New York Mets majority owner Steve Cohen announced that he was taking a break from Twitter on Saturday because his family received threats. The owner and hedge fund founder had received backlash from people on the social media platform who speculated that he was involved in halting trading on various “meme stocks” like GameStop on mobile trading apps such as Robinhood. Cohen had denied accusations on Twitter.
In a statement released on Saturday, Cohen said that he liked his ability to be in touch with Mets fans on Twitter, but he was forced to step back following threats due to “misinformation” on the platform.
“I’ve really enjoyed the back and forth with Mets fans on Twitter which was unfortunately overtaken this week by misinformation unrelated to the Mets that led to our family getting personal threats. So I’m going to take a break for now. We have other ways to listen to your suggestions and remain committed to doing that. I love our team, this community, and our fans, who are the best in baseball. Bottom line is that this week’s events in no way affect our resources and drive to put a championship team on the field,” he said.
A contact for the Mets declined Newsweek‘s request for further comment.
While the statement didn’t mention it, Cohen has been the subject of much criticism and accusations following public outcry against Wall Street in response to companies like Robinhood halting trading on certain stocks such as GameStop (GME) and AMC Entertainment (AMC). The backlash appears rooted in the fact that Cohen’s hedge fund Point72 Asset Management loaned Melvin Capital $750 million to cover shorts that Melvin had lost money on due to the Reddit traders, according to Bloomberg.
One of Cohen’s most vocal critics was Barstool Sports founder Dave Portnoy. The “Stool Presidente” cited the Melvin investment when responding to one of Cohen’s tweets, asking what his problem was. Portnoy wrote that he thought Cohen “had strong hand [sic] in [Thursday’s] criminal events to save hedge funds at the cost of ordinary people.”

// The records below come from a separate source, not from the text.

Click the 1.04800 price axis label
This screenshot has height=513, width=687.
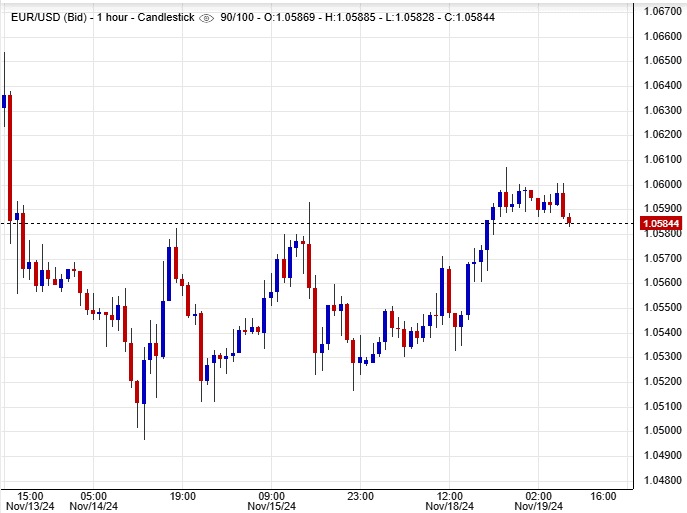tap(661, 480)
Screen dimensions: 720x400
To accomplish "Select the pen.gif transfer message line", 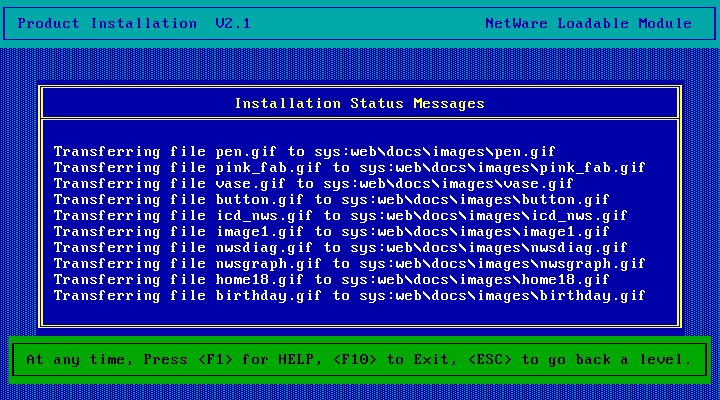I will pyautogui.click(x=305, y=152).
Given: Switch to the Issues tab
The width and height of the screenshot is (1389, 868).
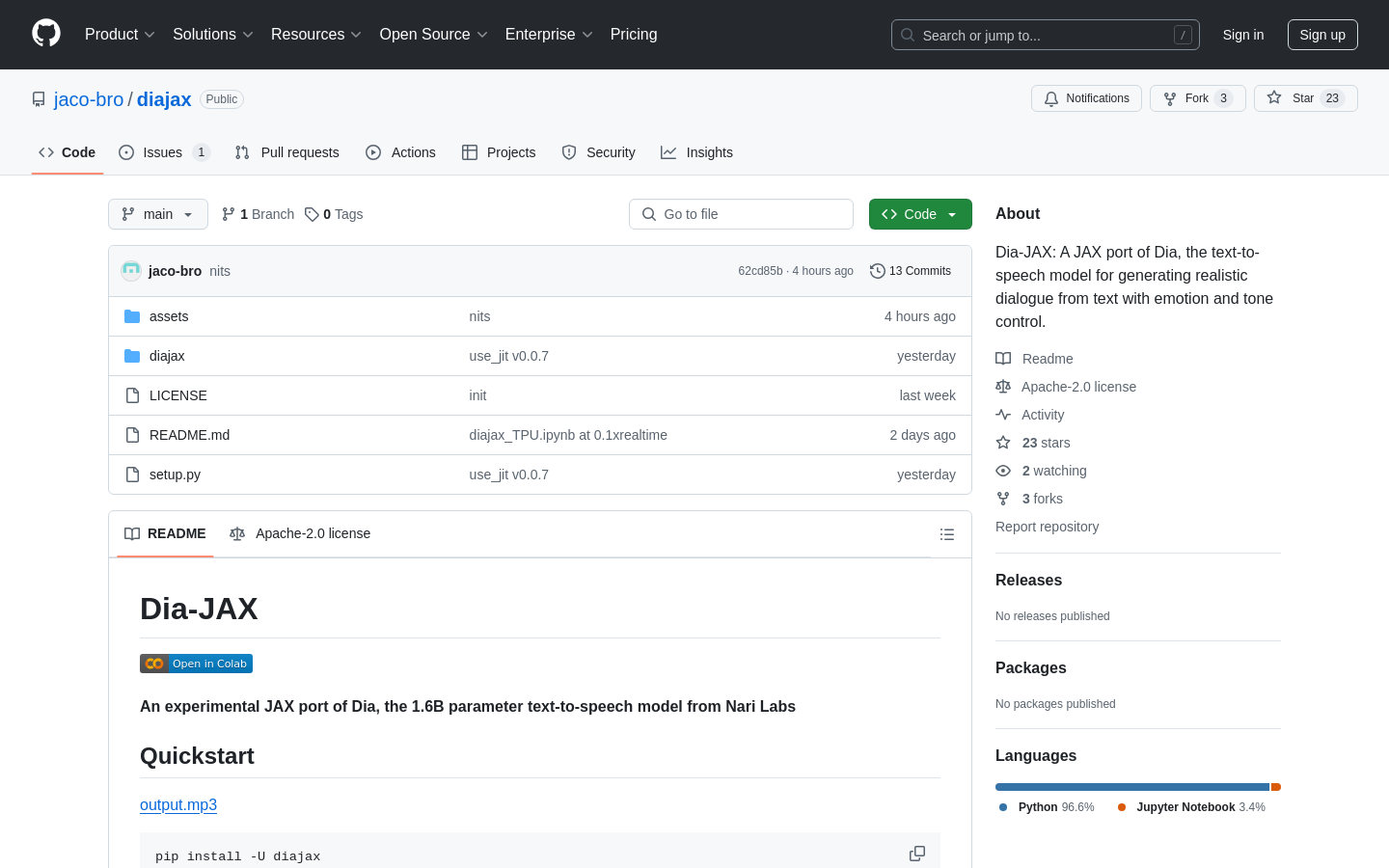Looking at the screenshot, I should (x=163, y=152).
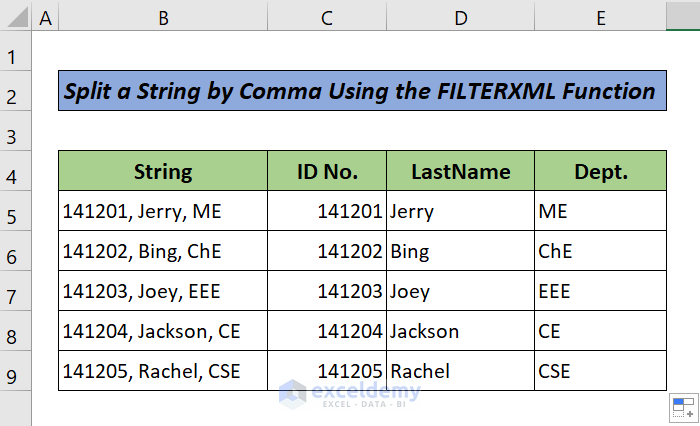Open the Auto Fill Options icon
700x426 pixels.
point(682,407)
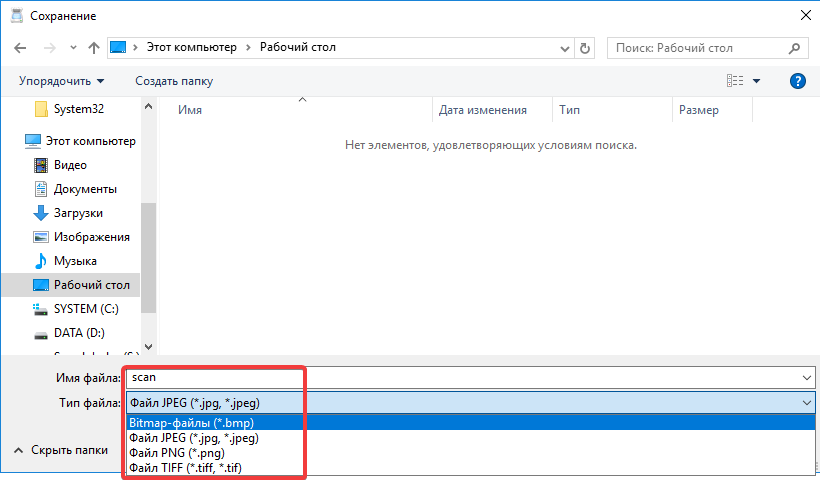The image size is (820, 480).
Task: Sort by the Дата изменения column header
Action: (482, 110)
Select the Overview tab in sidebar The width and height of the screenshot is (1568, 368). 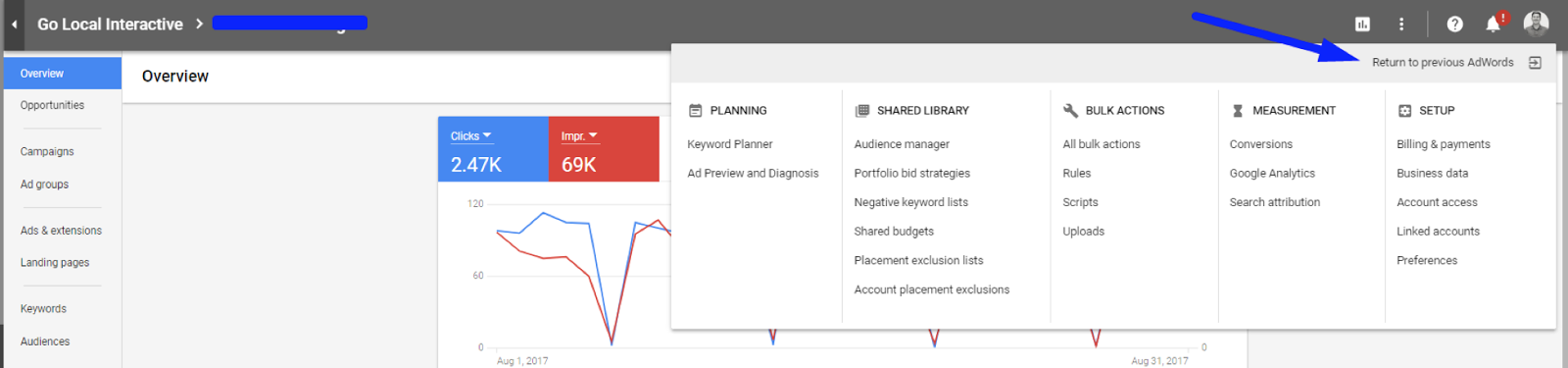[63, 74]
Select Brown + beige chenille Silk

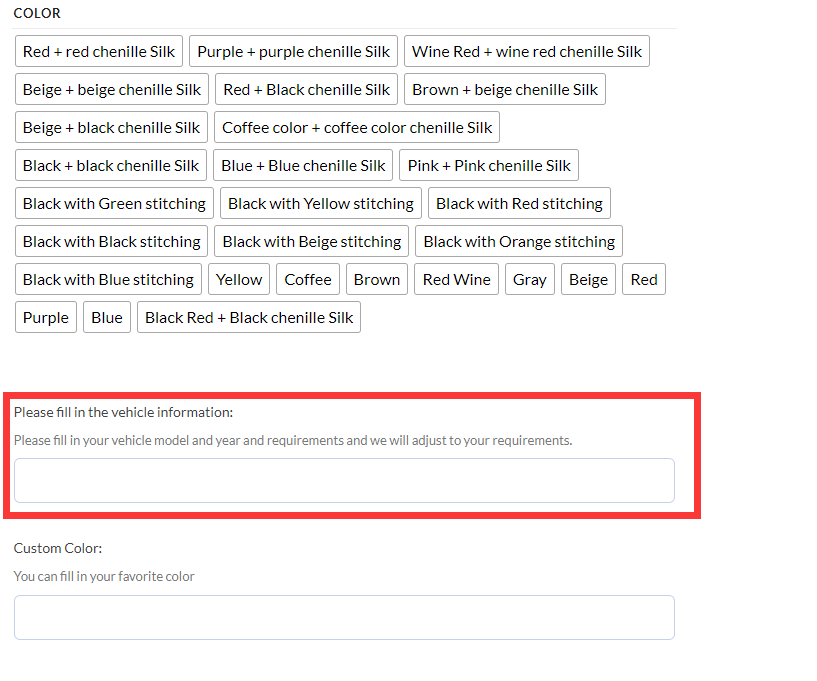[x=504, y=90]
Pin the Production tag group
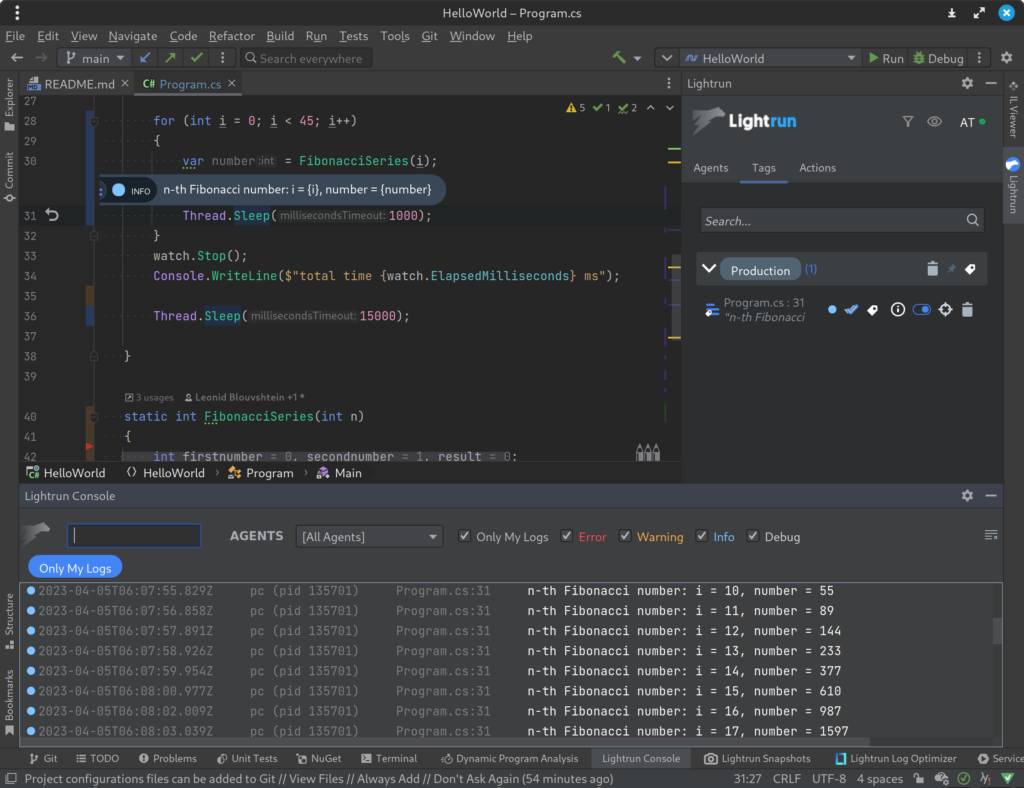The image size is (1024, 788). [x=953, y=268]
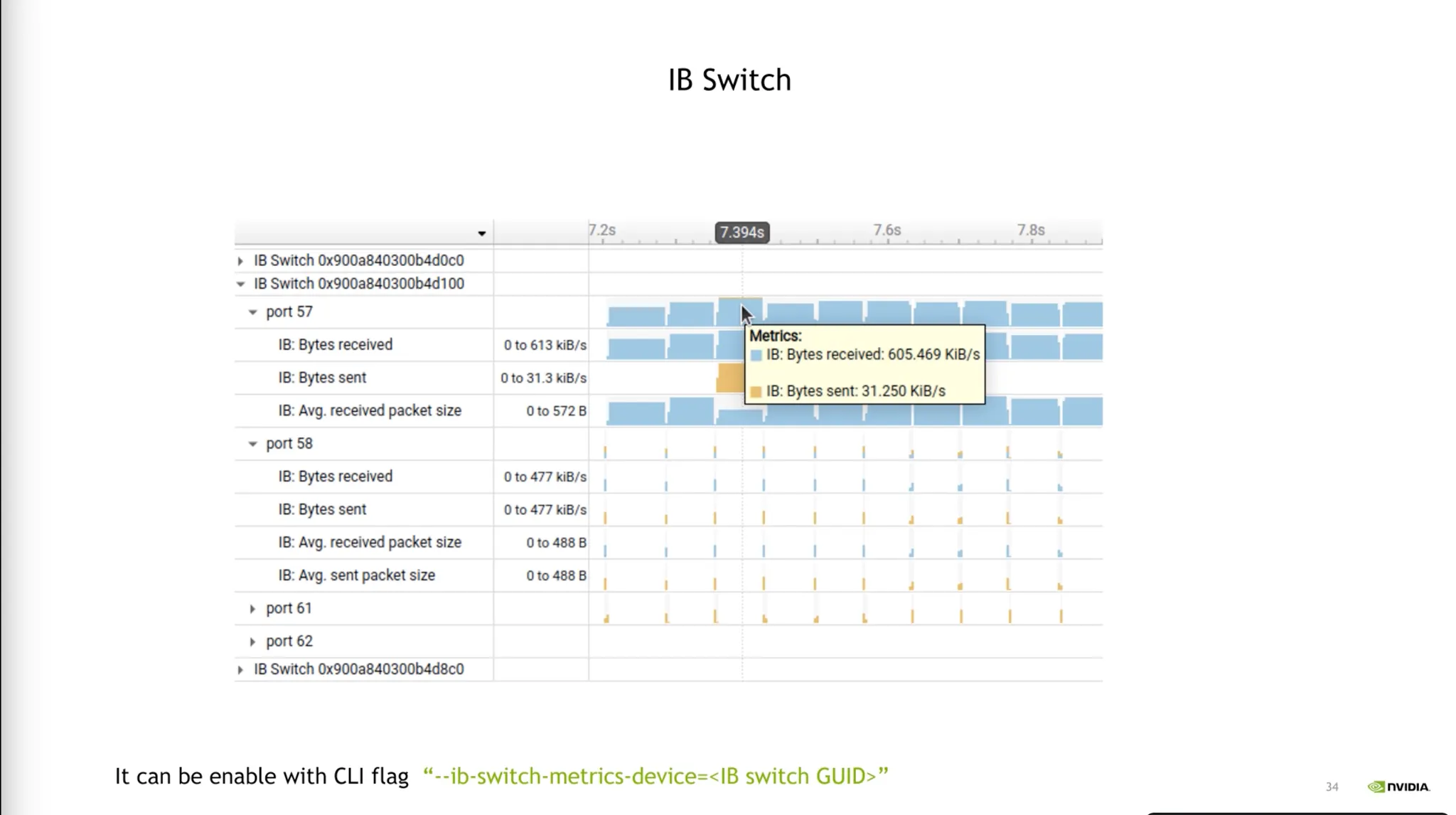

Cohen responded, “I unequivocally deny that accusation. I had zero to do with what happened today Btw, If I want to make an additional investment with somebody that is my right if it’s in the best interest of my investors.”
Despite tweeting that he didn’t believe many of Cohen’s responses, Portnoy occasionally gave the Mets owner credit for trying to respond or occasionally found common ground, such as when Cohen tweeted that he thought that brokers should release a statement, although he did write that he still “seem[ed] shady.” Cohen also seemed to agree with some of Portnoy’s calls for answers from major Wall Street players. “Legitimate questions that deserve answers . My guess is they were protecting their own hide if stocks burst and people couldn’t put up margin . It happens in commodity markets all the time . They don’t have to lend money if they don’t want to,” he wrote in one response.
In another tweet responding to Cohen’s departure from Twitter, Portnoy criticized those who threatened the billionaire, but still said he should be questioned. Barstool Sports tweeted about him leaving with a less-kind headline, calling him a “Sc**bag Who Built His Life On Lying, Cheating, And Stealing From The Common Man.”